A passion for predictions
For 35 years, Alain Geiger has been dedicating his efforts to measuring the Earth and its atmosphere at the Institute of Geodesy and Photogrammetry. He has discovered that Switzerland is gradually growing in height.
Alain Geiger has been interested in weather ever since he was young. As he sat in his sailing boat, gliding across the water, the sun, wind, clouds and rain were never very far away. “I was fascinated by the wind and often wondered about the connection between the wind and the boat as it sailed along,” said the 60-year-old professor. “It was the formulae behind these kinds of relationship that interested me the most.”
He found the answers he was looking for when he was studying physics at ETH Zurich, particularly in the field of geophysics. His goal was to come up with hypotheses and make forecasts as to how the weather would unfold. He had always been interested in geography too, but the main focus of geographical research at the time was on describing things like countries, mountains and bodies of water.

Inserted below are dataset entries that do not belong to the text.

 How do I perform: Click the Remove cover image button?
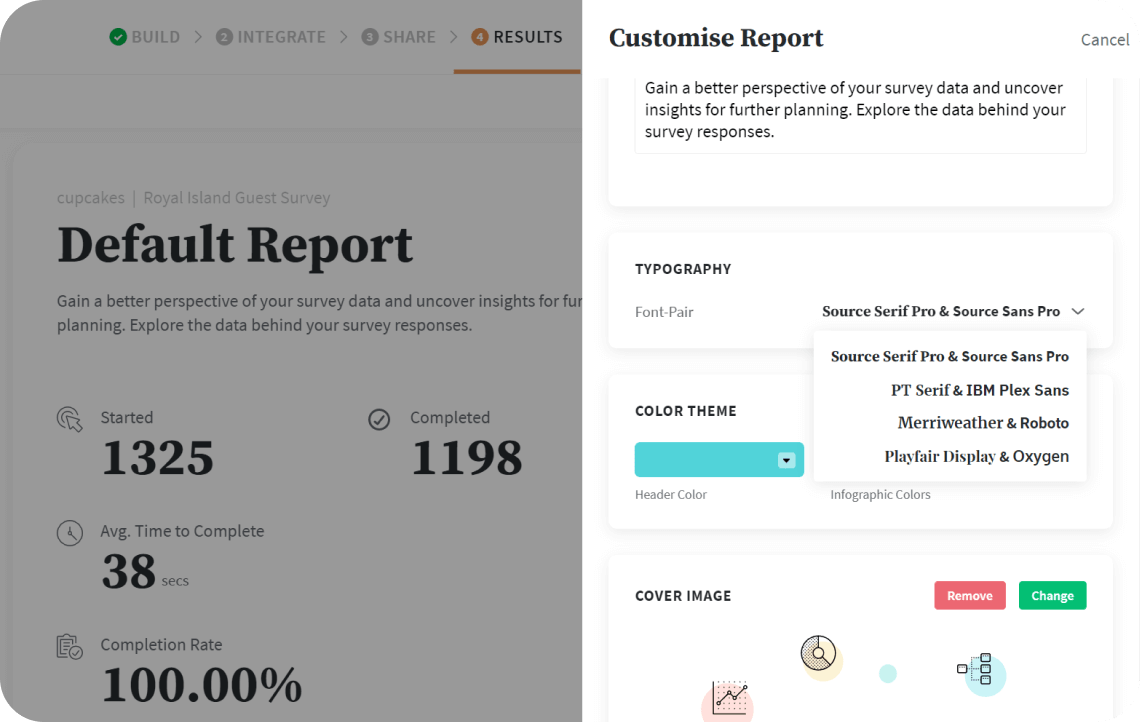969,595
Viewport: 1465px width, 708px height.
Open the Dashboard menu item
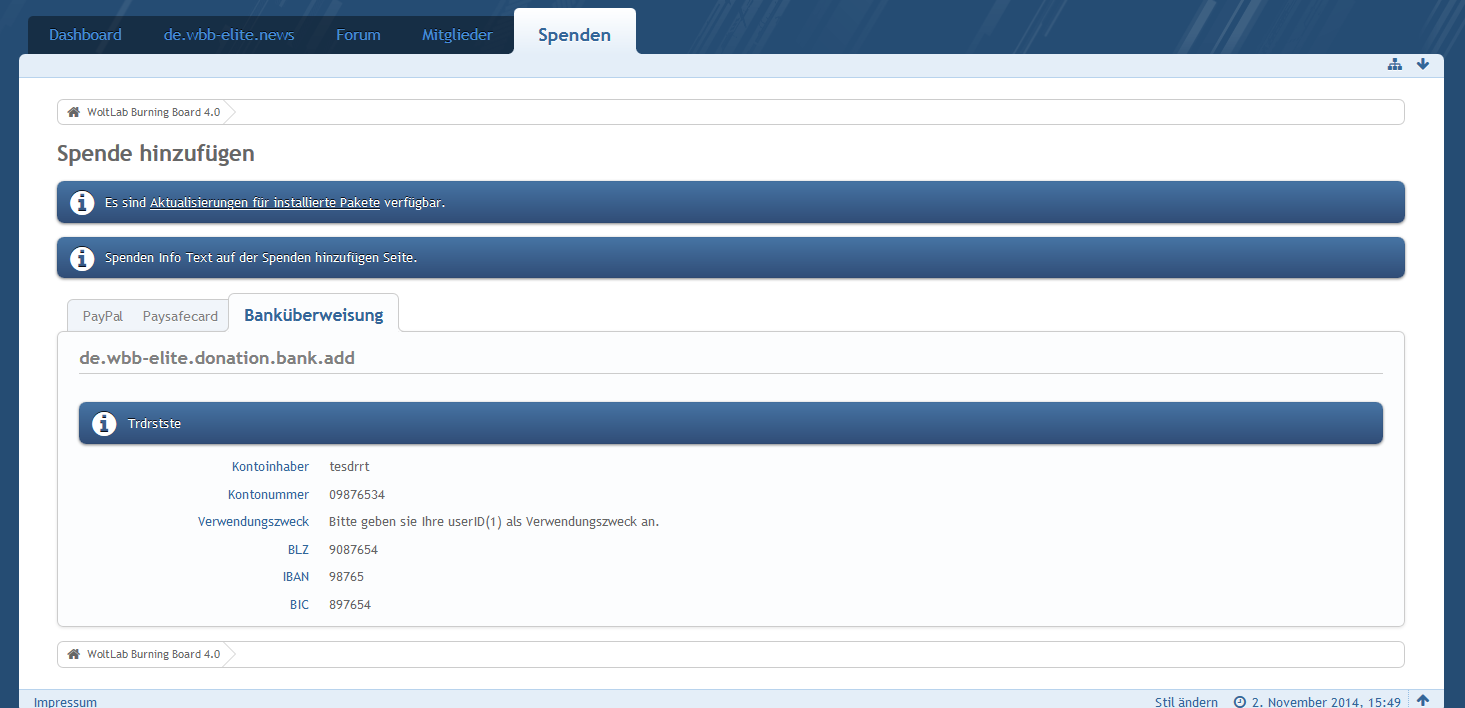pyautogui.click(x=85, y=35)
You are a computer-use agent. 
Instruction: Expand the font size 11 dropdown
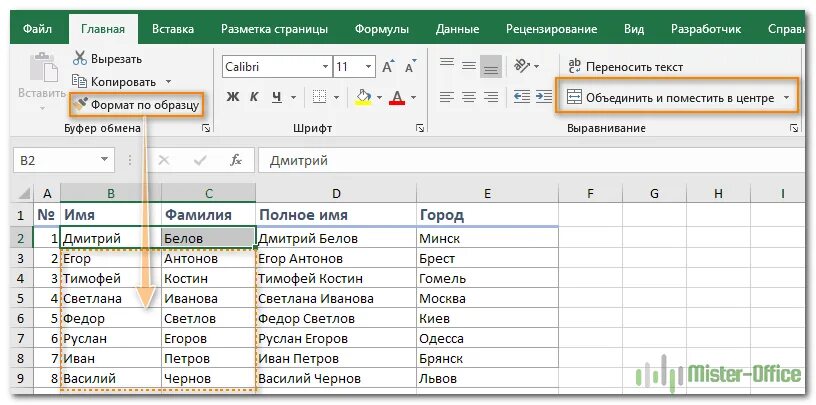[x=369, y=67]
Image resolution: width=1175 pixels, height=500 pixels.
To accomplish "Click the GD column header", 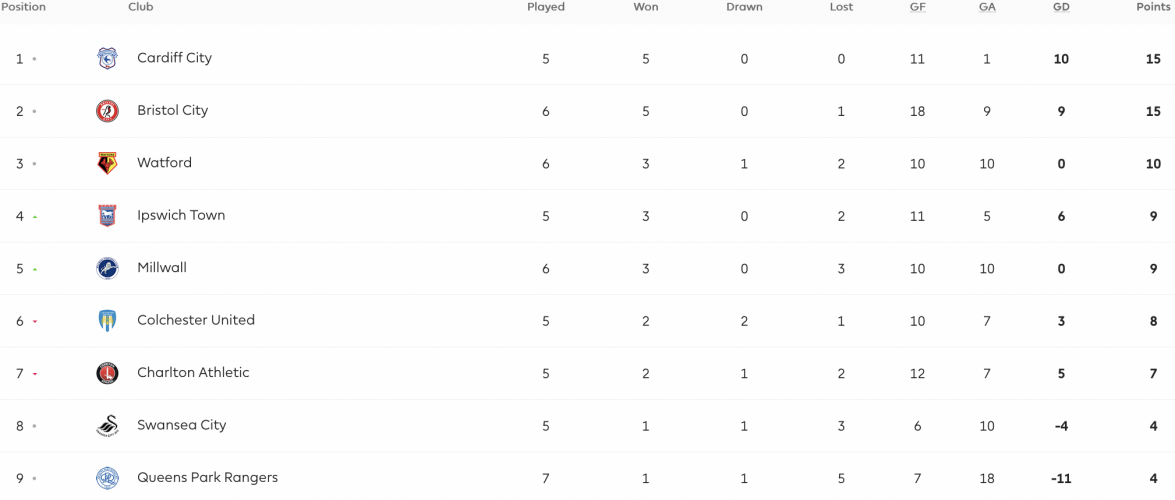I will [1061, 7].
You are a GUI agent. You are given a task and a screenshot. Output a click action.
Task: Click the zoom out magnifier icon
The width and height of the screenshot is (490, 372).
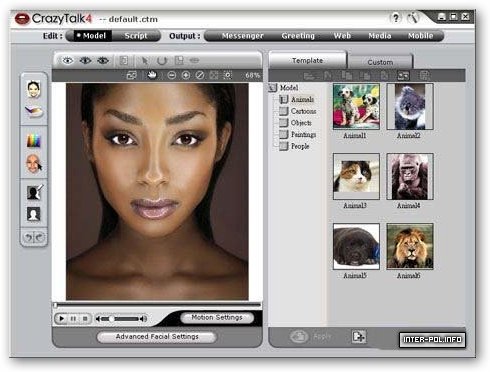point(171,75)
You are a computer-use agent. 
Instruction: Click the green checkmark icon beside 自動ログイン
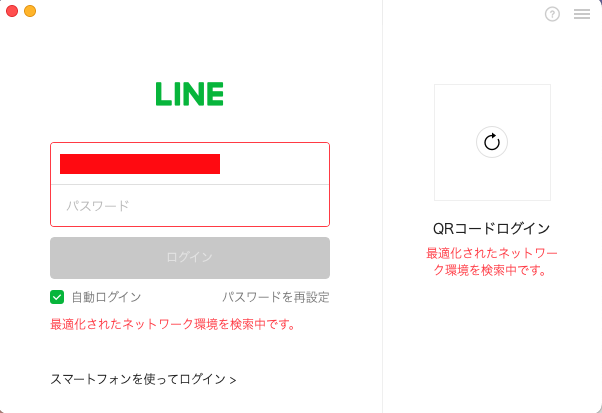[57, 297]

“There is nothing you can predict,” he says. “It’s all already there.” Working in that particular field was therefore not an option for him, as he is keen to point out: “I don’t feel that I’ve really understood something until I can anticipate it.”

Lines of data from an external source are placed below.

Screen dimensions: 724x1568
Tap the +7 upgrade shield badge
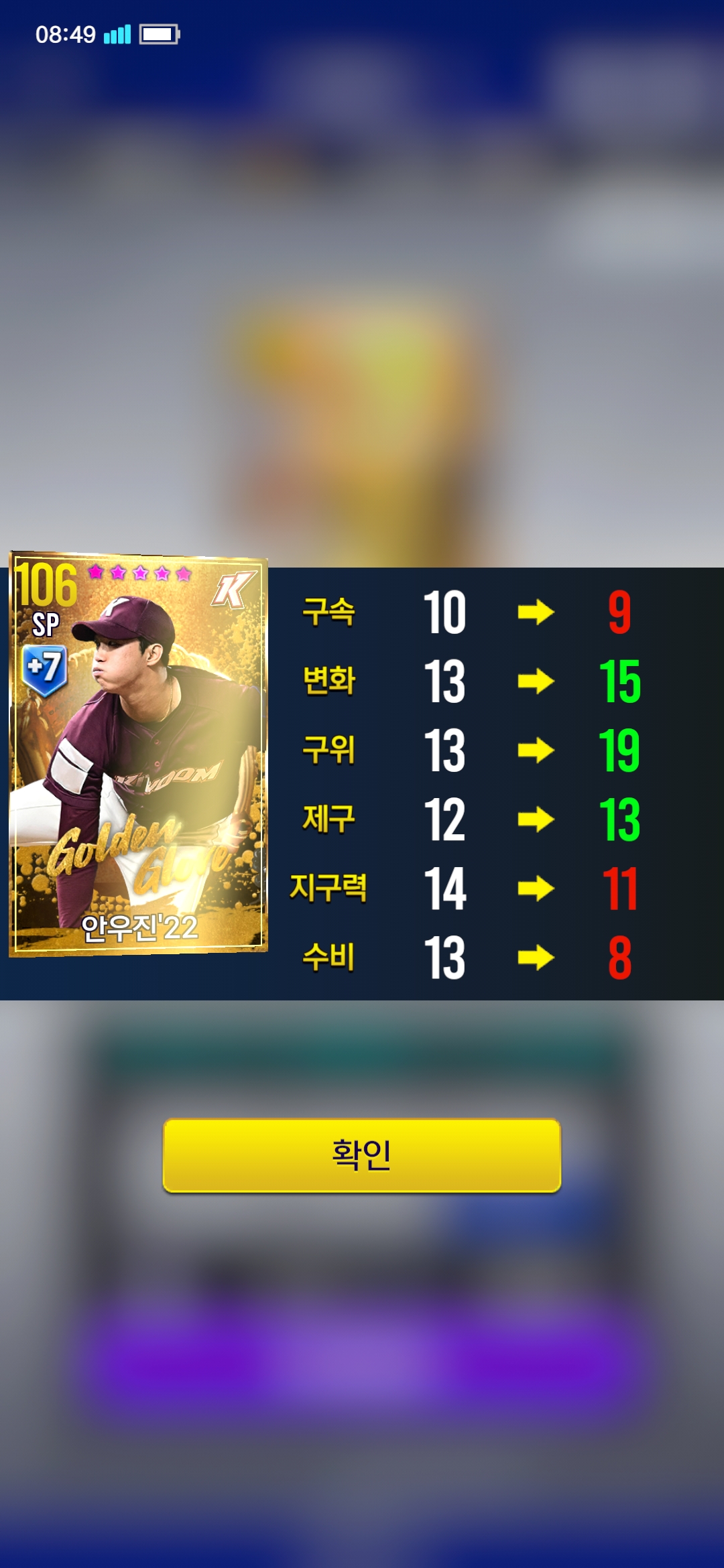[x=44, y=669]
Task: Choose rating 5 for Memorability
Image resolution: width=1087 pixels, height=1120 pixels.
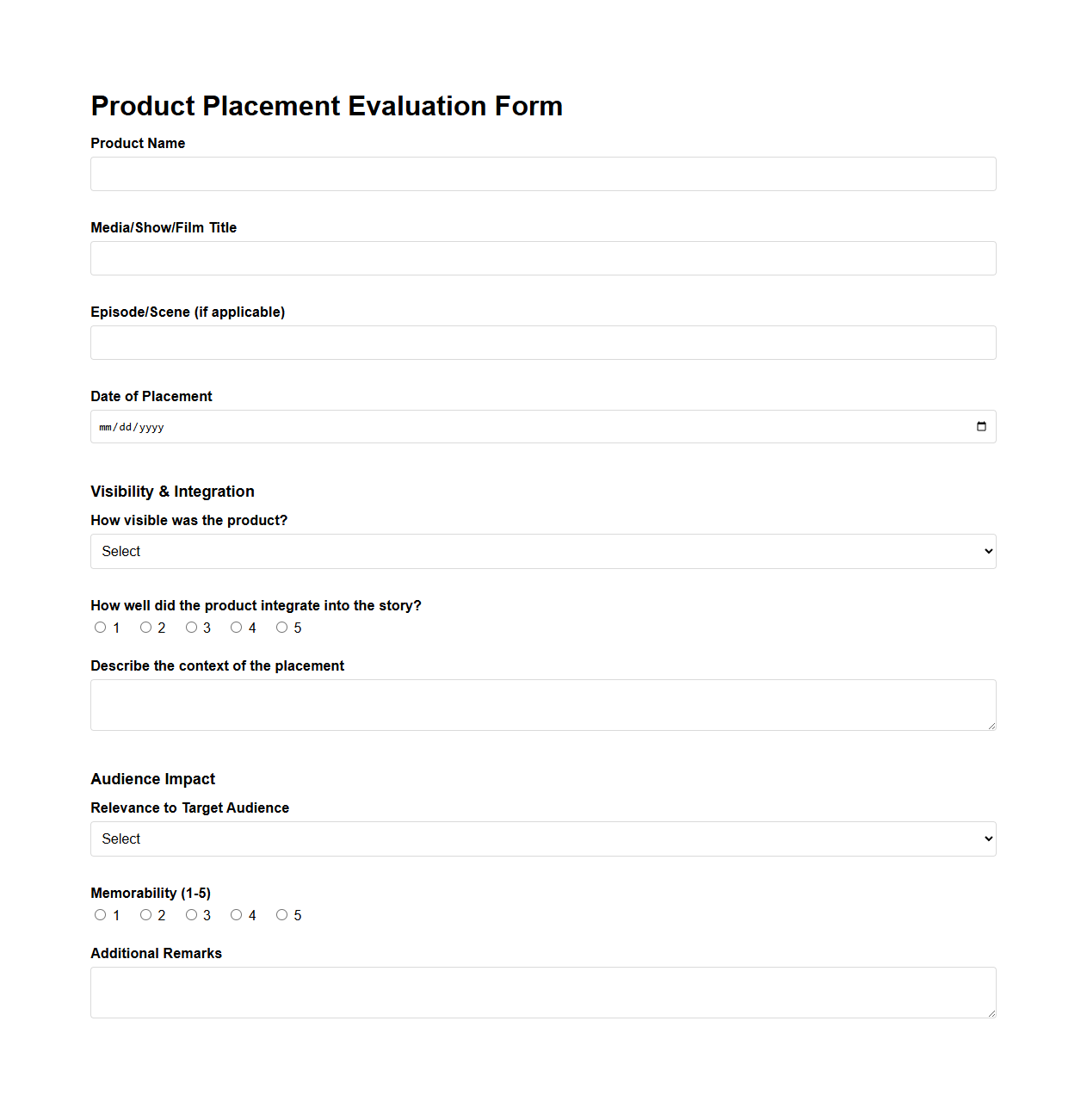Action: (x=281, y=914)
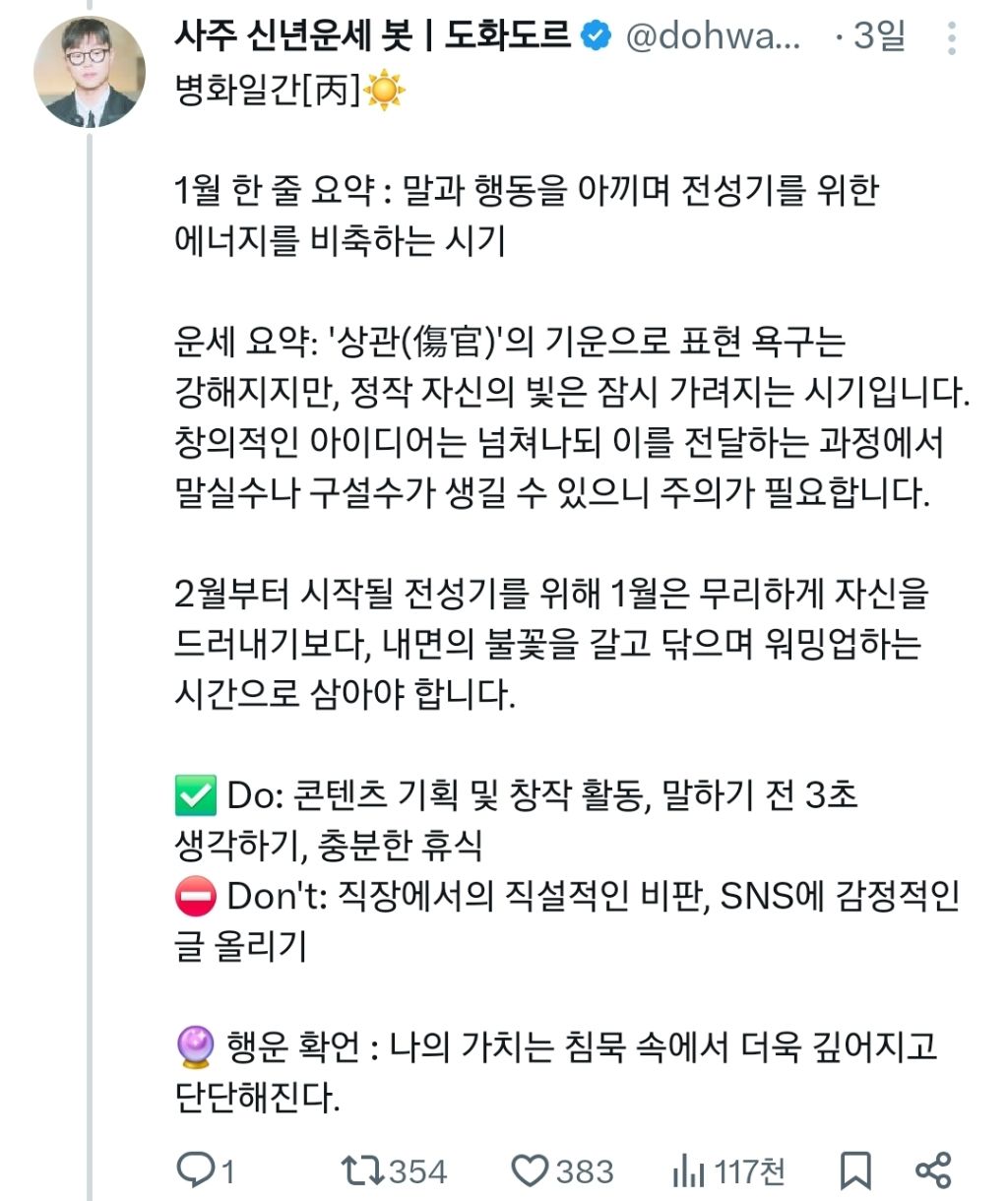Open the three-dot more options menu

951,37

Even today, 35 years after completing his degree studies, his attitude remains virtually unchanged. He still takes enthusiastic pleasure in investigating interrelationships – which he now does in his capacity as an adjunct professor at the Institute of Geodesy and Photogrammetry (IGP), where he develops methods and applications for measuring geodetic and geophysical correlations: “We measure things like how Switzerland is being ‘compressed’, for example, and where it is ‘growing taller’.”
A pioneer in GPS technology
The IGP is where Professor Geiger began his academic career, initially as an assistant. The late 1970s saw the emergence of satellite measurements and navigation, paving the way for the modern global positioning system – or GPS – that is now a feature of every mobile phone. Taking satellite measurements involves using satellites in space as reference points which transmit signals back down to Earth. This makes it possible to work out the coordinates of a particular location.
Geiger and his team were amongst the first to use the devices designed for this and to develop software for taking such measurements. To do this, Geiger conducted countless field trials and carried out numerous experimental measurements – not just in Switzerland, but in places like Africa, Greece and Venezuela too.
From weather forecasts to sailing
Professor Geiger’s current work focuses primarily on Switzerland. With the help of a GPS measurement system, he and his colleagues locate phenomena such as water vapour in the atmosphere. As Geiger explains, if you know what quantities of water vapour have accumulated in which areas, you can tell where humidity levels are particularly high: “That information can be incorporated into weather forecasts.”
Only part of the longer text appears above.